The second group is economic crimes that go beyond tax evasion, from which not only the budget and its various funds suffer, but also society as a whole. Trafficking in weapons, drugs, embezzlement public funds etc. - all these are economic crimes that are also criminal. They require completely different preventive measures than the first group. Illegally acquired capital, diverting significant financial resources society, provokes an exacerbation of the financial crisis, undermines economic environment functioning of legal capital and, being legalized, determines priorities investment policy states.

A generally accepted criminal law and criminological concept of “economic crime” has not currently been developed, despite its widespread use in scientific circulation. The understanding of economic crime is extremely vague. Problems of economic crime have attracted the attention of researchers throughout the history of the development of this phenomenon.

There are several stages in the development of economic crime in Russia.

First stage: 1992-1993. During this period, the greatest damage was caused by theft of bank funds using fictitious payment documents.



Second stage: 1993-1994 associated with fraudulent activities of trust and financial companies - " financial pyramids". The damage they caused is estimated at 20 trillion non-denominated rubles. The number of affected citizens, according to various estimates, was up to 10 million people. When committing crimes, the following were most often used: obviously unenforceable loan, trust, sales, insurance agreements; sale of shares and valuable surrogates papers without cash security. Many financial companies collected cash for the construction of housing, cottages, purchase of cars, employment abroad, etc.

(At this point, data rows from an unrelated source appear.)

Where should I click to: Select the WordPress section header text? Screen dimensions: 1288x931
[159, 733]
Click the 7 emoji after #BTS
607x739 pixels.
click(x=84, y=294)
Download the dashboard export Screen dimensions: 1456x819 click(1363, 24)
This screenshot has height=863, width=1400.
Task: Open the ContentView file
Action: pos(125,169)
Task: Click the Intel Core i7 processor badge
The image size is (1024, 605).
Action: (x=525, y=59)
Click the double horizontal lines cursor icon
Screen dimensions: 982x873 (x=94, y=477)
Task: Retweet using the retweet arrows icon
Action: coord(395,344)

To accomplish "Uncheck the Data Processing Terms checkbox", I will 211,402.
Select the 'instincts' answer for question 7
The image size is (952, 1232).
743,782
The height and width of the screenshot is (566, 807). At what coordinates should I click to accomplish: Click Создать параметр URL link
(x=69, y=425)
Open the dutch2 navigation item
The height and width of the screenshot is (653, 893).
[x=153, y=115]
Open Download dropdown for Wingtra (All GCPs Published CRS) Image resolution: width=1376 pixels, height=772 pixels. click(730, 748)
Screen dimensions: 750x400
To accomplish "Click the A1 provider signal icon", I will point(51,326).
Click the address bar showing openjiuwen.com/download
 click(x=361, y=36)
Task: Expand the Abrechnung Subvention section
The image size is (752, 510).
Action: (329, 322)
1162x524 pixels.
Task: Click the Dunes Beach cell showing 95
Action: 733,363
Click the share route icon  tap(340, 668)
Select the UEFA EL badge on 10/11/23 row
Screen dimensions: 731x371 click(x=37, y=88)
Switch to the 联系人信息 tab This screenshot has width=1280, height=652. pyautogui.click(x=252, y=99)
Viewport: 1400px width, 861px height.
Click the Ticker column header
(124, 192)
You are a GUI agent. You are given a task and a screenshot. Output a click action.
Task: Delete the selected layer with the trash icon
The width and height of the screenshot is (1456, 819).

Third stage: 1994 - 1996 Typical crimes were theft of credit resources from commercial banks.

Fourth stage: 1996 - present, associated with an increase in crimes committed using electronic means of access (carding), computer crime, active use of Internet resources for criminal purposes. Modern stage is also characterized by numerous abuses in the field of bill circulation.

Throughout the reform period, illegal capital exports have been typical.

In a traditional crime, there is a criminal who must be caught, and the fact of the crime itself is in most cases obvious. In an economic crime, the very fact of committing a crime is doubtful or difficult to prove. In this case, sophisticated methods are used to hide traces, perpetrators, and criminally obtained funds.

If a traditional criminal is sentenced to imprisonment, the deterrent effect of this punishment in most cases is small. The use of this measure against an economic criminal is more effective, since he, first of all, is afraid of losing his social status and respectability, without which he will not be able to act as a business partner. In addition, imprisonment cuts off the criminal’s path to managing money, which makes the crime itself meaningless. This concept, developed by a number of American criminologists, in particular K. Eskridge, is used in the criminal law of many countries. Most members of society are indifferent to economic crime. The basis for such indifference may be the circumstances that the fact of causing damage to society is difficult to establish, that an economic criminal does not correspond to the established stereotype of a traditional criminal, and that in the opinion of the majority of the population, both the state and the victim himself, who had so much money, are to blame for the crime. the origin of which the victim often cannot explain.